Türkiye, sözleşmeyi ilk imzalayan ve ilk onaylayan ülke olmuştur. Sözleşmenin 75.maddesinin ikinci fıkrası uyarınca en az sekizi Avrupa Konseyi üyesi olan on devlet tarafından onaylanmasından sonra 1 Ağustos 2014 tarihinde yürürlüğe girmiştir. Avrupa Birliği de (AB) sözleşmeyi kurumsal olarak imzalamıştır.
İstanbul Sözleşmesi, kadınlara yönelik şiddetin, kadın erkek eşitsizliği gerçeğinden kaynaklandığı ön kabulü ile kaleme alınmıştır. Şiddetle etkili mücadele için kadınların güçlendirilmesini ve toplumsal cinsiyet eşitliğini yerleştirmek için zihniyet değişikliğinin sağlanmasını öngörmektedir.
Bu nedenle sözleşmenin giriş bölümünde şiddetin kadın erkek eşitsizliğinin bir sonucu olduğu vurgulanmıştır.
Gerçi kadınlara karşı yasalarda ve yaşamda var olan her türlü ayrımcılığın kaldırılması amacıyla 1979 yılında kabul edilen (CEDAW) Birleşmiş Milletler Kadınlara Karşı Her Türlü Ayrımcılığın Önlenmesi Sözleşmesi'nde yaşamın her alandaki kadın sorunu ele alınmış olsa da, "kadına yönelik şiddet" konusunda açık bir düzenlemeye yer verilmemiştir.
Bu bakımdan İstanbul Sözleşmesi, BM Kadınlara Karşı Her Türlü Ayrımcılığın Önlenmesi Sözleşmesi'ni tamamlamaktadır.
İstanbul Sözleşmesi, kadına karşı şiddetle mücadele için bir hukuki çerçeve çizmiş:
*Önleme (prevention)
*Koruma (protection)
*Kovuşturma (prosecution)
*Mağdur destek mekanizmaları oluşturma politikaları (policy)
Konularına geniş yer ayırmıştır.
Tüm bunlar dünya gündemindeyken, Kurtulmuş Numan "İstanbul Sözleşmesi" yanlıştı, diyerek sözleşmeden kurtulamadığını açıkladı.
Bu çıkışı kişisel olarak yapsa neyse de, AKP Genel Başkan Vekili sıfatıyla konuşunca işin rengi değişiyor.

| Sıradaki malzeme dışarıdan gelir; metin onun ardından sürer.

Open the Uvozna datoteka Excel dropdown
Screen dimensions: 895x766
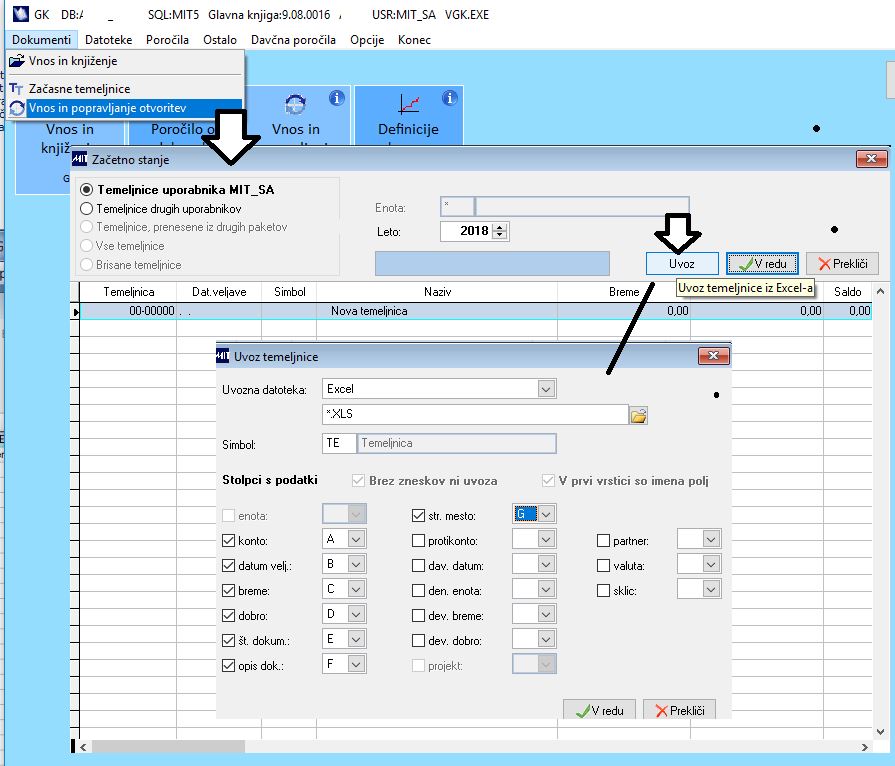[546, 389]
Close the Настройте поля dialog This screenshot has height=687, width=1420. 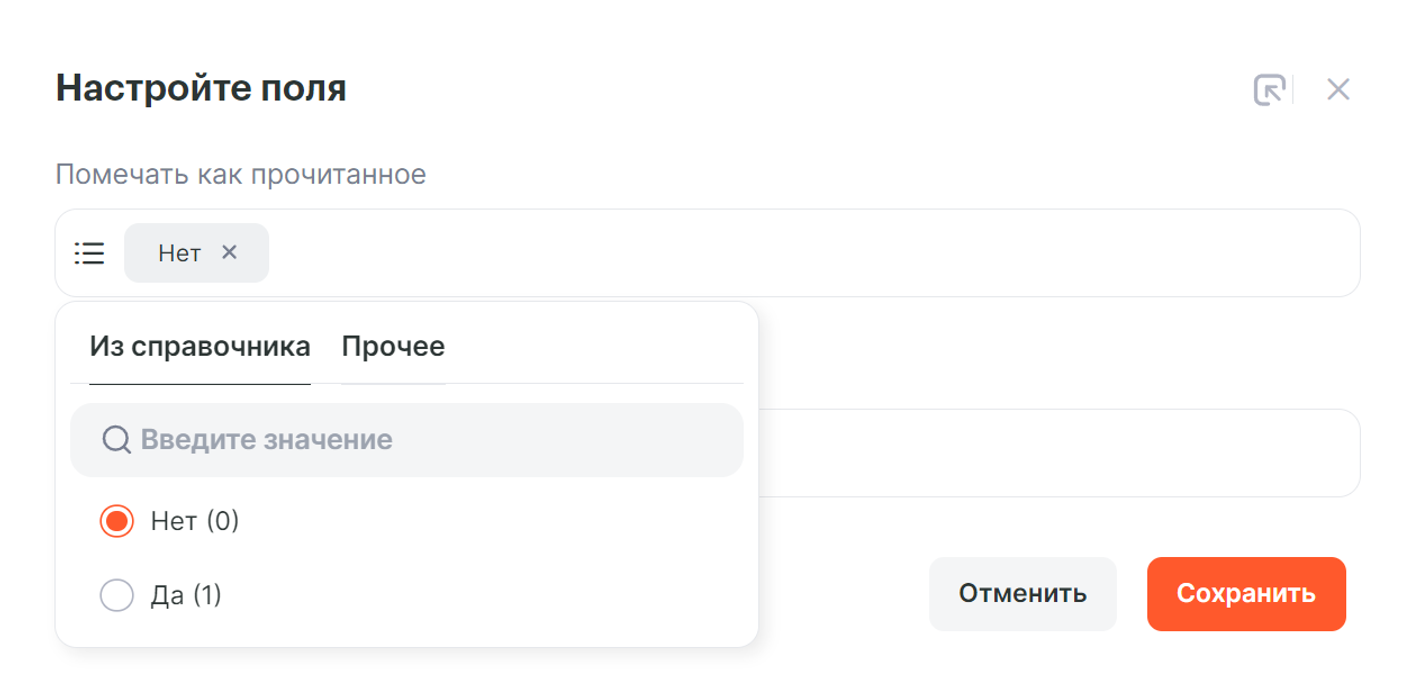point(1338,90)
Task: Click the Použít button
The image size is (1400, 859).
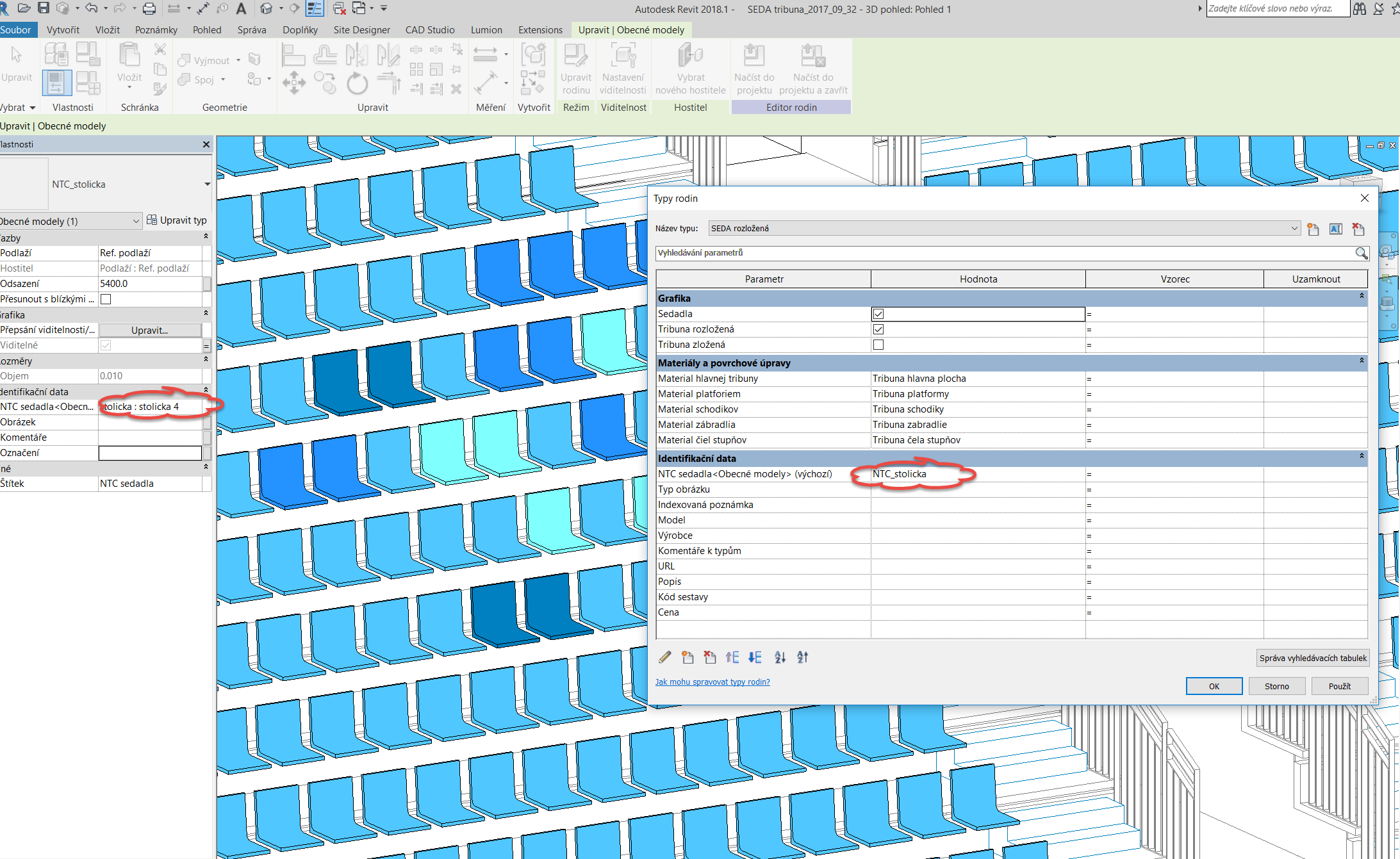Action: click(1339, 686)
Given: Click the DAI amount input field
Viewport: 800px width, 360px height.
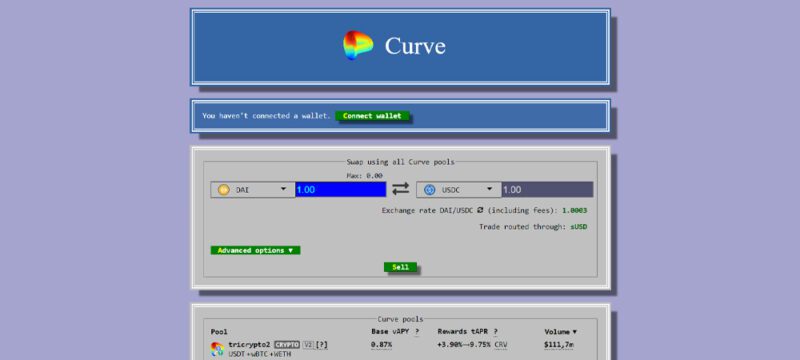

Cumhurbaşkanı da, bu konuda çalışma yapın, halk istiyorsa iptal edin, dediğine göre durum ciddi.
Akıl erdirmek mümkün değil. Hem sözleşmeyi ilk imza eden ve ilk onaylayan ülke sen olacaksın, hem de 6 yıl sonra bundan rahatsızlık duyacaksın. Üstüne üstlük kadın cinayetlerinin, kadına karşı her türlü şiddetin tırmandığı bir süreçten geçerken bu çıkışı nereye koyacağız?
Yine gündem mi saptırılıyor… Çoklu barolar, Ayasofya ve diğerleri gibi asıl gündemi unutturma çabalarından biri mi acaba!..
Sayın Numan Kurtulmuş!
Yanlışlık sözleşmede değil, zihinsel alt yapıda. Önce bu yanlıştan kurtulalım.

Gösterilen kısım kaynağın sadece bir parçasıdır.